Probability Spaces
A lot of systems are very complex. For example describing the motion of water molecules or the stock market. In such cases, it can be impossible to describe the system in such great detail to predict specific outcomes. Instead, we use probabilistic models to describe the system. These probabilistic models use and follow the rules of probability theory.
Another example of a complex system is quantum theory. For most already the name is enough to make them shiver. But in 1900 Max Planck came up with some building blocks to describe the system of quantum theory using probability theory. This was the birth of quantum theory. This was highly controversial at the time because physicists were used to deterministic models, i.e models that were able to predict outcomes with certainty. Einstein was one of the most vocal critics of quantum theory. He famously said “God does not play dice with the universe” and one of his life goals was to find a deterministic model for quantum theory. But so far no one has been able to do so.
These probabilistic models are based on the concept of a probability space, a mathematical model that describes the possible outcomes of a random experiment and the probability of each outcome.
Random Experiments
First of all, we need to define what a random experiment is. A random experiment or also called trial is an experiment that can be repeated arbitrarily often and leads to a mutually exclusive and exhaustive set of outcomes.
What does this mean? Mutually exclusive outcomes means that only one of the outcomes can happen at a time. Two outcomes can not happen at the same time. Exhaustive means that one of the outcomes must happen. There are no other outcomes.
Importantly, the outcome of a random experiment is not predictable with certainty beforehand, there is always some element of randomness involved. This is why it is called a random experiment and is the reason why we need probability theory to describe the system.

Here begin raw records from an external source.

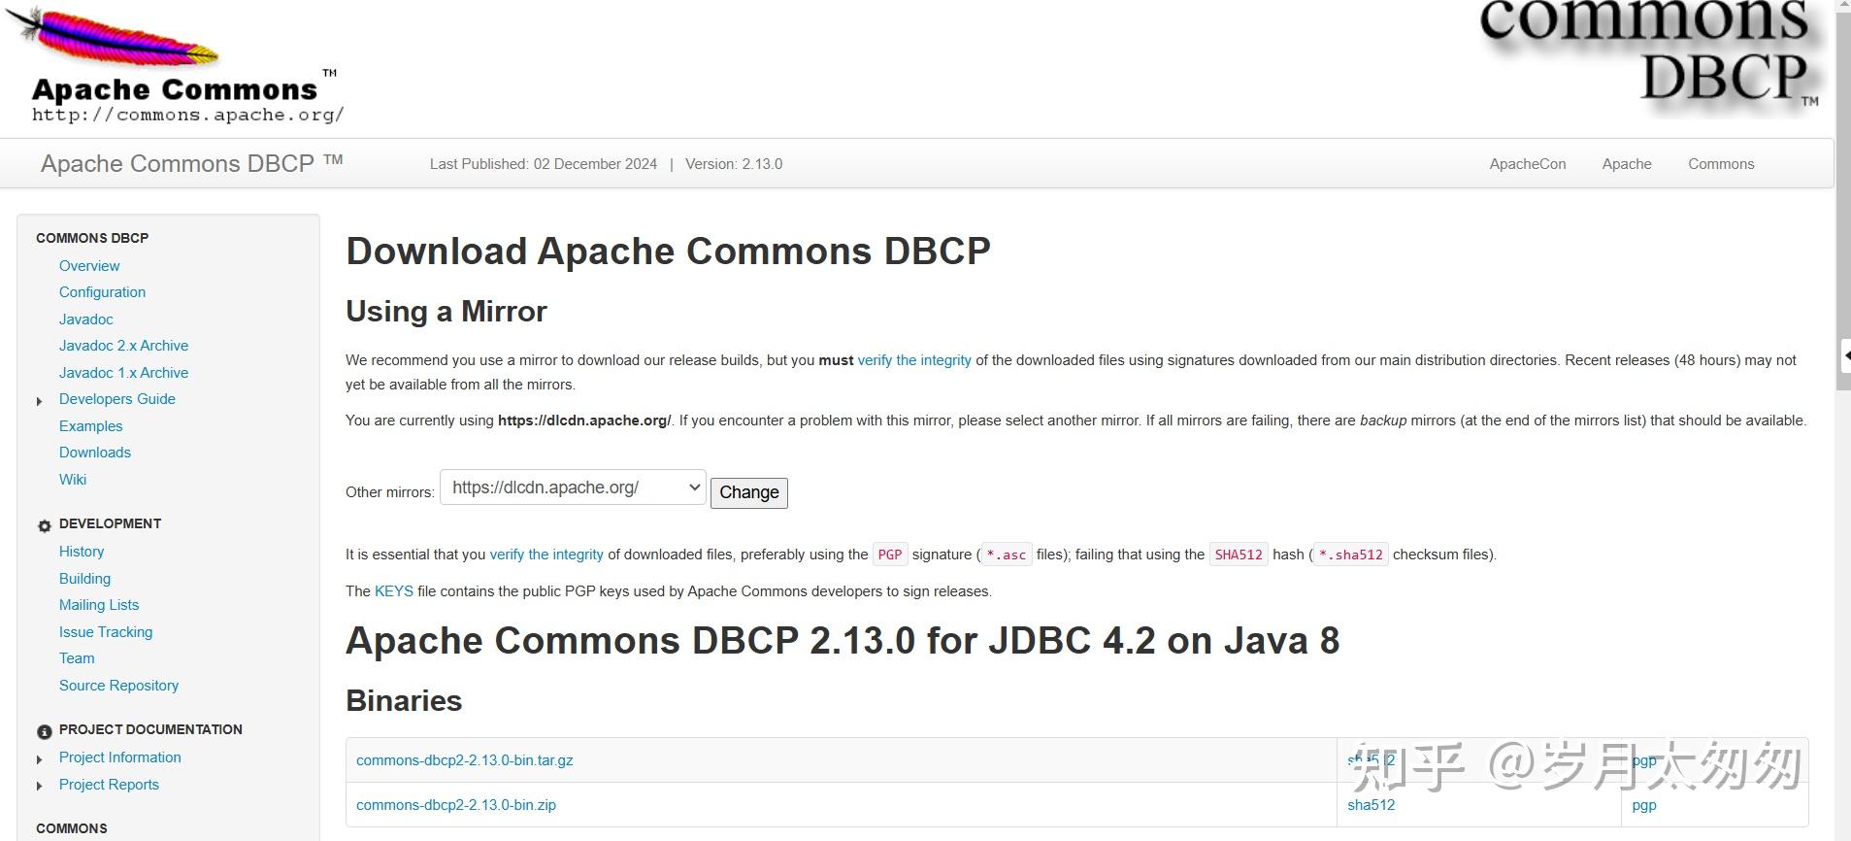This screenshot has width=1851, height=841.
Task: Expand the Developers Guide tree item
Action: pos(40,401)
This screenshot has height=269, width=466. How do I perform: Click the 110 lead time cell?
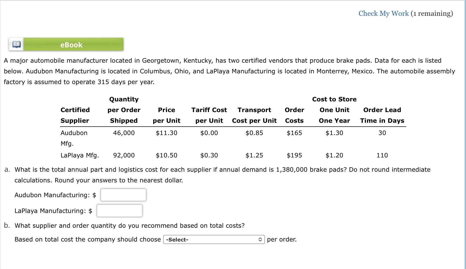coord(382,155)
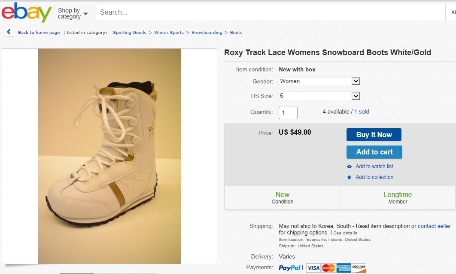Click the MasterCard icon
Screen dimensions: 456x274
tap(328, 268)
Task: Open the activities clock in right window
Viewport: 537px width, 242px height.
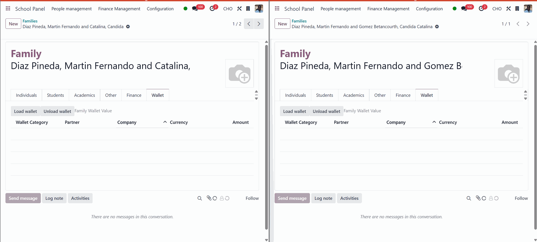Action: point(481,9)
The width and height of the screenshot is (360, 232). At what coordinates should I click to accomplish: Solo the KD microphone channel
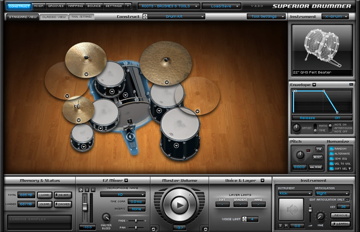point(87,191)
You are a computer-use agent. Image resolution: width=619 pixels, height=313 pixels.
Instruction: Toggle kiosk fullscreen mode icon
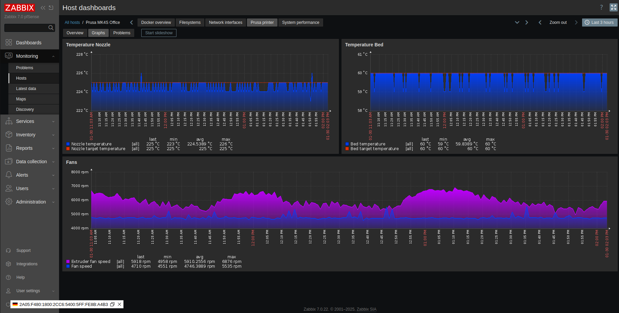(614, 7)
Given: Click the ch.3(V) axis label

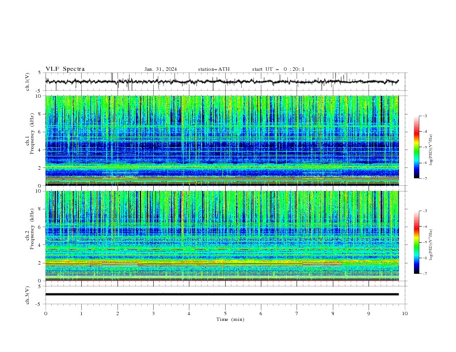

Some common examples of random experiments are flipping a coin, rolling a die. (We assume that the coin is fair and the die is fair and there is no cheating involved).

With this knowledge, we could already informally describe a probabilistic model of a coin flip. We could say that there are two possible outcomes: heads or tails and that the probability of each outcome is 0.5. A different probabilistic model for the random experiment of flipping a coin could also be if we include the outcome of the coin landing on its side and giving it a very small probability of happening. We could also use a biased coin that has a higher probability of landing on heads than on tails.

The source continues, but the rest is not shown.